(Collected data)
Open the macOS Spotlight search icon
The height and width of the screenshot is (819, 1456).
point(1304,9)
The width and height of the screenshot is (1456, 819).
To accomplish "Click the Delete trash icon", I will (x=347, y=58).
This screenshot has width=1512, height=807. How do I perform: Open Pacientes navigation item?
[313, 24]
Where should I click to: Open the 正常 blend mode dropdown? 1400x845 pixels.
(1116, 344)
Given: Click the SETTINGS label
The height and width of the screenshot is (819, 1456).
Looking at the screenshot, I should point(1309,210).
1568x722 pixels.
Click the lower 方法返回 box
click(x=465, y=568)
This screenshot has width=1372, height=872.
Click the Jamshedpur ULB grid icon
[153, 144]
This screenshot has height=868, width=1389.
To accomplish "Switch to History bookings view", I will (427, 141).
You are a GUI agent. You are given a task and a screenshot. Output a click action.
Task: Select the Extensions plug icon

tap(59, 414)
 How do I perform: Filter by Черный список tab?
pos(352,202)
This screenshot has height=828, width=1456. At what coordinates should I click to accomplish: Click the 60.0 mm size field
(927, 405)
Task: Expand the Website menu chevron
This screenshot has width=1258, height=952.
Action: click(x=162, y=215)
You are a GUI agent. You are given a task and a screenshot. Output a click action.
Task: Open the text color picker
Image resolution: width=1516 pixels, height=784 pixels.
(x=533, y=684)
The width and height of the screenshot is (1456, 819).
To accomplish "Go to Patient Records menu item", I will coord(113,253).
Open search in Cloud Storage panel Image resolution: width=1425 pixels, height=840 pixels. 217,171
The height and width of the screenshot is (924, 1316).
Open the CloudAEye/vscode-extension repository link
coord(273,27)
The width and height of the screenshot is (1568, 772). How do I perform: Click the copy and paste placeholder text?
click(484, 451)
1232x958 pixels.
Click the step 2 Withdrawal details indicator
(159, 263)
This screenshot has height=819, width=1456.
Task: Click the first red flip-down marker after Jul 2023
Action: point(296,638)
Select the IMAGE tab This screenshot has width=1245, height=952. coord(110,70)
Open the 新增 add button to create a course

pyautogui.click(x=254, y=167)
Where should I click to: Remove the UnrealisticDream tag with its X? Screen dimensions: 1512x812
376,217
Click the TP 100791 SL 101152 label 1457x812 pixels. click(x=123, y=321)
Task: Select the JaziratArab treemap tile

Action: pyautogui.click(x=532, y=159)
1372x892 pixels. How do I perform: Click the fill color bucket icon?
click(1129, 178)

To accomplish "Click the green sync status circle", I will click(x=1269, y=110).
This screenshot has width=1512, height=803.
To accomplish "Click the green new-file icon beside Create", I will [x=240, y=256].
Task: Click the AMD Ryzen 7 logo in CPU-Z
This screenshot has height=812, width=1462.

▶ **Work request**
How many lines of the entries hold the word "menu"? Respond with the number alone.

▶ **Solved problem**
2